[Opening Record set section]
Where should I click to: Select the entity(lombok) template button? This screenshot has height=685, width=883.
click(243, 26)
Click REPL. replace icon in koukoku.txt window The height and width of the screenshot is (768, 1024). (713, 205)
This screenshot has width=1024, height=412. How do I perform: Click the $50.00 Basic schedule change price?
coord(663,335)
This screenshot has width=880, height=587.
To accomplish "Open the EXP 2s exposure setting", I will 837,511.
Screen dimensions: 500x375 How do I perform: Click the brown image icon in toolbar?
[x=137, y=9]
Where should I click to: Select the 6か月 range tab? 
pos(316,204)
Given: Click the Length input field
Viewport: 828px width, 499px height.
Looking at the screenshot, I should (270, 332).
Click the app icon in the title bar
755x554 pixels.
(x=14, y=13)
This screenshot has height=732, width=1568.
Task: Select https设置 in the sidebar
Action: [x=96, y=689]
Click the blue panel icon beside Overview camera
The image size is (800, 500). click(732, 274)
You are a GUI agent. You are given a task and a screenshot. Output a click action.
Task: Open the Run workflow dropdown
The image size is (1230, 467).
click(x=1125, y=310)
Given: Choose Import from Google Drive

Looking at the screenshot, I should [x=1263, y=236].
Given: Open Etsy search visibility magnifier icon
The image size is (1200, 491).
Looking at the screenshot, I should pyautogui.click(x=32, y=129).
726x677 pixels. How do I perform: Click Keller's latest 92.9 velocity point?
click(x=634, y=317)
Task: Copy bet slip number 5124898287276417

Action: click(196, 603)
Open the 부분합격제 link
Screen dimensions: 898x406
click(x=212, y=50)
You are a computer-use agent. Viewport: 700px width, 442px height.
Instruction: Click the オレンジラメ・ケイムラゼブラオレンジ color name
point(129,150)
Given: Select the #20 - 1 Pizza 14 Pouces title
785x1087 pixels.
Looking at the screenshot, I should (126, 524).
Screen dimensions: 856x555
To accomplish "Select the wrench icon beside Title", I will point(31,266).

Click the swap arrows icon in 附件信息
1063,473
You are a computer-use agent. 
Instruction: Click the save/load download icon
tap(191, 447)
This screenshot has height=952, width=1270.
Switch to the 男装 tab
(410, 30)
[Closing Record set section]
▶ [Aim of the exercise] Take the lines from the first line of the records through the line holding "You are a GUI", both included, and please reproduce them exactly with nothing added.

▶ [Worked solution]
Where should I click to: Select the entity(lombok) template button? This screenshot has height=685, width=883.
click(243, 26)
Click REPL. replace icon in koukoku.txt window The height and width of the screenshot is (768, 1024). (713, 205)
This screenshot has width=1024, height=412. How do I perform: Click the $50.00 Basic schedule change price?
coord(663,335)
This screenshot has width=880, height=587.
To accomplish "Open the EXP 2s exposure setting", I will 837,511.
Screen dimensions: 500x375 How do I perform: Click the brown image icon in toolbar?
[x=137, y=9]
Where should I click to: Select the 6か月 range tab? 
pos(316,204)
Given: Click the Length input field
Viewport: 828px width, 499px height.
Looking at the screenshot, I should (270, 332).
Click the app icon in the title bar
755x554 pixels.
(x=14, y=13)
This screenshot has height=732, width=1568.
Task: Select https设置 in the sidebar
Action: [x=96, y=689]
Click the blue panel icon beside Overview camera
The image size is (800, 500). click(732, 274)
You are a GUI agent. You are given a task and a screenshot. Output a click action.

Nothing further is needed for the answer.